The NZPFU and the Council of Trade Unions, to which it is affiliated, are seeking to keep firefighters isolated from other workers in the public sector and businesses, who all face similar attacks.
On August 9, a few days after the firefighters’ strike was announced, 145 workers at the Essity toilet paper factory in the town of Kawerau were locked out after rejecting a pay rise of just 3 percent. Since then, the corporate media and the Pulp and Paper Workers’ Union have not provided any updates, keeping workers around the country in the dark about the lockout.
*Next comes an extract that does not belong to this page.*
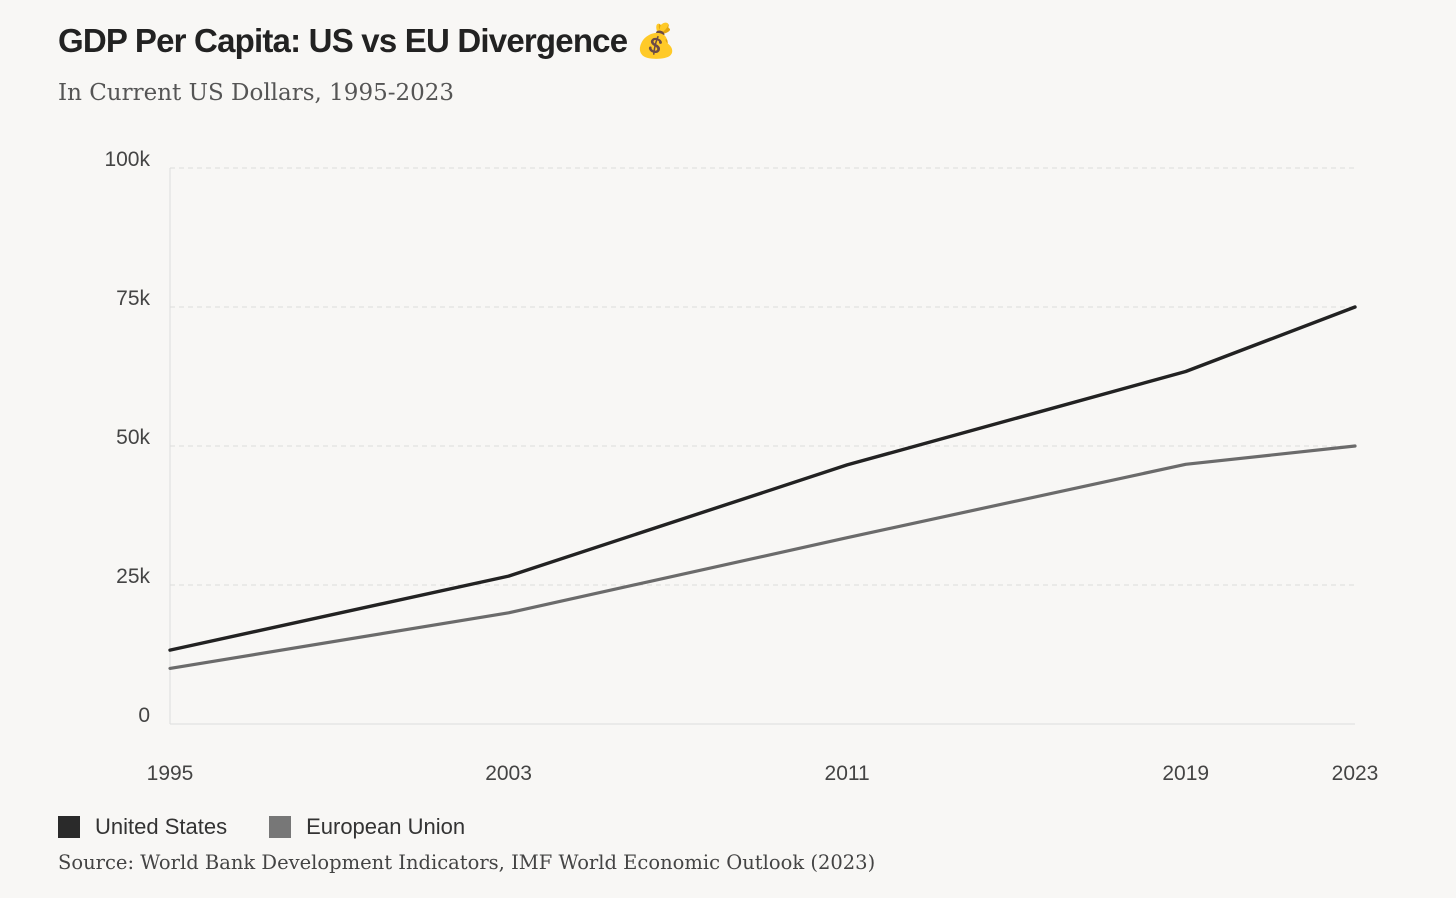 The image size is (1456, 898). Describe the element at coordinates (368, 40) in the screenshot. I see `chart-title: GDP Per Capita: US vs EU Divergence 💰` at that location.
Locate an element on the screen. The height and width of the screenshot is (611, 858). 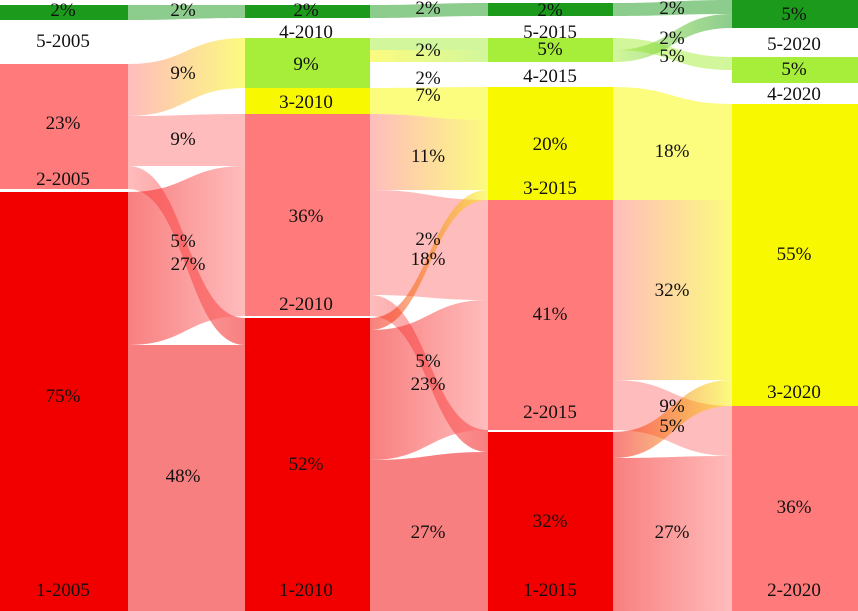
flow-percent-5-2010-to-5-2015: 2% is located at coordinates (428, 10).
About 10,000 healthcare workers held a nationwide strike in May over frozen wages and unsafe staffing levels, exacerbated by the pandemic. In June, the Public Service Association persuaded the workers to accept a deal which kept wage increases below inflation for many of these workers. Late last year, thousands of rail workers’ voted to strike, but the action was cancelled by the Rail and Maritime Transport Union, which then presented a sellout deal.
To wage a real fight against austerity, firefighters should unite with healthcare workers, teachers, transport workers and others who are facing the same attacks—in New Zealand and internationally. This requires new organisations: rank-and-file workplace committees that are controlled by workers and are independent of the pro-capitalist trade unions, which seek to divide workers and subordinate them to Labour and the parliamentary establishment.
Firefighters should reject the Labour government’s false claim that there is not enough money to properly fund what are essential, life-saving services. There is plenty of money in the coffers of the banks and big business, which must be urgently redirected into basic services such as healthcare, education and fire brigades. That requires a political struggle for a workers’ government committed to socialist policies.